Signalling experts disagreed over whether this could have happened when the axle counter was disabled, and so the inquiry could not draw any firm conclusion. The only other reasonable explanation was an ‘unaccountable error’ on the part of Carpenter, who did not give evidence to either confirm or deny having passed the signal at danger without first seeking authorisation from the signalman.
The final accident report also heavily criticised the effectiveness of the emergency response, finding that although the emergency planning was perfectly adequate, its implementation was not.
A depressing catalogue of errors was exposed, starting with the breaking of the tell-tale wire being wrongly interpreted at Newport signal box as a technical failure rather than a genuine emergency, due to a history of false alarms. The precise location reported by the HST driver was then not properly communicated in the early stages, before most of the pagers issued to the BR rescue team based at Sudbrook failed due to lack of maintenance or not being switched on.
The delays in getting the Sudbrook train into the tunnel and then the HST out were caused by the need to obtain authority to pass a signal at danger under the tunnel’s emergency procedures, and the signalman having to liaise with emergency services occupying the tunnel in an area known for poor radio coverage.
The signalman’s decision to withdraw the handsignalmen before the collision was also dismissed as “improper”, although it was recognised that the use of a handsignalman is a convenience rather than a necessity, to enable a driver to be given authorisation to pass a signal at danger without having to leave the cab and phone the signalman themselves.
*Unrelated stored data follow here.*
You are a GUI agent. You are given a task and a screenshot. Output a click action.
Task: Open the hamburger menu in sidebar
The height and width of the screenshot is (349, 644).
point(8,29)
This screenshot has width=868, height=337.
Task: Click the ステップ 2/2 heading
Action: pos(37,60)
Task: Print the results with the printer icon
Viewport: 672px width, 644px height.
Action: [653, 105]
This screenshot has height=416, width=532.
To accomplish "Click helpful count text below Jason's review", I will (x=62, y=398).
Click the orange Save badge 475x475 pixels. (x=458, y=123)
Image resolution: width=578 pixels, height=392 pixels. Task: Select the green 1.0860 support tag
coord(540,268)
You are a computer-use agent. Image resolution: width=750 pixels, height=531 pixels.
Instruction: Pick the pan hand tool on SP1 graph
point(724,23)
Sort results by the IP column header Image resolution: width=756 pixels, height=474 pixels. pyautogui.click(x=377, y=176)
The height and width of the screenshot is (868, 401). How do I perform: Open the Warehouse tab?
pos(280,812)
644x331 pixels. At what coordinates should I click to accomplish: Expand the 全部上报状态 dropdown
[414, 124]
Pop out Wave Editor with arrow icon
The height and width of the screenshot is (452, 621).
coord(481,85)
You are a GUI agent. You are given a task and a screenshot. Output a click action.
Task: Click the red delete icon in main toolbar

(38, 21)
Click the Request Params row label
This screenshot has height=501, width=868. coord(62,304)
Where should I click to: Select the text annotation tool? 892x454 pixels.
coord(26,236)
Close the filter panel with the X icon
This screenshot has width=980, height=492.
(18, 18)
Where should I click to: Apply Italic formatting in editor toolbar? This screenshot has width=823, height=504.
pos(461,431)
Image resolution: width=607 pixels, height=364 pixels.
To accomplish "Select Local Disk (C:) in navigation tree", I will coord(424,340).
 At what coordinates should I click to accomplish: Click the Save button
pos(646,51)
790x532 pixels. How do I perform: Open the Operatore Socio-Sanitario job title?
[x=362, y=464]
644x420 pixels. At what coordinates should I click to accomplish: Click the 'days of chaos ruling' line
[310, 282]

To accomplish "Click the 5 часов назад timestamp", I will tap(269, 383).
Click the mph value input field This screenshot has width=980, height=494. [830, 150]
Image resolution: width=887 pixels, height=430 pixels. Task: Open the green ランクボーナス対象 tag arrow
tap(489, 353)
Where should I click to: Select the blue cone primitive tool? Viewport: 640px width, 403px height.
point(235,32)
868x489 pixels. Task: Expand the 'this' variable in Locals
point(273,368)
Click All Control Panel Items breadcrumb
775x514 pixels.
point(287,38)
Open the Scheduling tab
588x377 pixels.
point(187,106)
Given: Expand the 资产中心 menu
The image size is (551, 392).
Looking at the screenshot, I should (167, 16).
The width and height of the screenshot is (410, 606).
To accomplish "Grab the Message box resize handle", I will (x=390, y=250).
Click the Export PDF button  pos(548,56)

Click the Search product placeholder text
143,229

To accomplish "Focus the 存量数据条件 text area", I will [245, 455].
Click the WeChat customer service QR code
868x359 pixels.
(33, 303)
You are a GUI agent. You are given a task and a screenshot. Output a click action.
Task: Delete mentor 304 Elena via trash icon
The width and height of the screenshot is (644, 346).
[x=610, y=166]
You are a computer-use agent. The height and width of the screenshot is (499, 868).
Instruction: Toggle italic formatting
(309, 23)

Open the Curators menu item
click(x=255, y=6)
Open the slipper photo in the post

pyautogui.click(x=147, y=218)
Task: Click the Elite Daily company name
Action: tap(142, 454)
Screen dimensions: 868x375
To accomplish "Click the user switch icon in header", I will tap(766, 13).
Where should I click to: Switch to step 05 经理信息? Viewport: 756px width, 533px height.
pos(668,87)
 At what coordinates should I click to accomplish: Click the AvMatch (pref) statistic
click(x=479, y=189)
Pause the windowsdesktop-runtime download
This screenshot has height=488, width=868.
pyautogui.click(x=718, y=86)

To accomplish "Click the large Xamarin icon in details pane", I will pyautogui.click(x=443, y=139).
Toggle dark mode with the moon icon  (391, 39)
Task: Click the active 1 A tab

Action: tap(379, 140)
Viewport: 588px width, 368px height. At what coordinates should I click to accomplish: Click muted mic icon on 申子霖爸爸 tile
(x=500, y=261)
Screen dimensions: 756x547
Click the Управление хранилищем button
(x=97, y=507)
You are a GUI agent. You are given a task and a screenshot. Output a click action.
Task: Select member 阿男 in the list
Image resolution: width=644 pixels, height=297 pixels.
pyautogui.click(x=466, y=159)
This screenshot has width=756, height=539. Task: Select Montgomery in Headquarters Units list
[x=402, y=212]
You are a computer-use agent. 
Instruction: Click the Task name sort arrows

The accident report’s recommendations, therefore, were that wherever axle counters were used BR should make provision for resetting to be placed under the control of the signalman (rather than technicians), and that improved means should be provided for isolating them from the signalling system.
BR was also required to review the emergency procedures for the tunnel area, to ensure objectives are clearly established and state of preparedness regularly monitored.
No obvious contravention of any Health and Safety legislation was found, and the tunnel’s excellent safety record was commended - only two minor train accidents had been recorded in over a century of operation.
That impressive record has thankfully continued unblemished since the events of December 7 1991.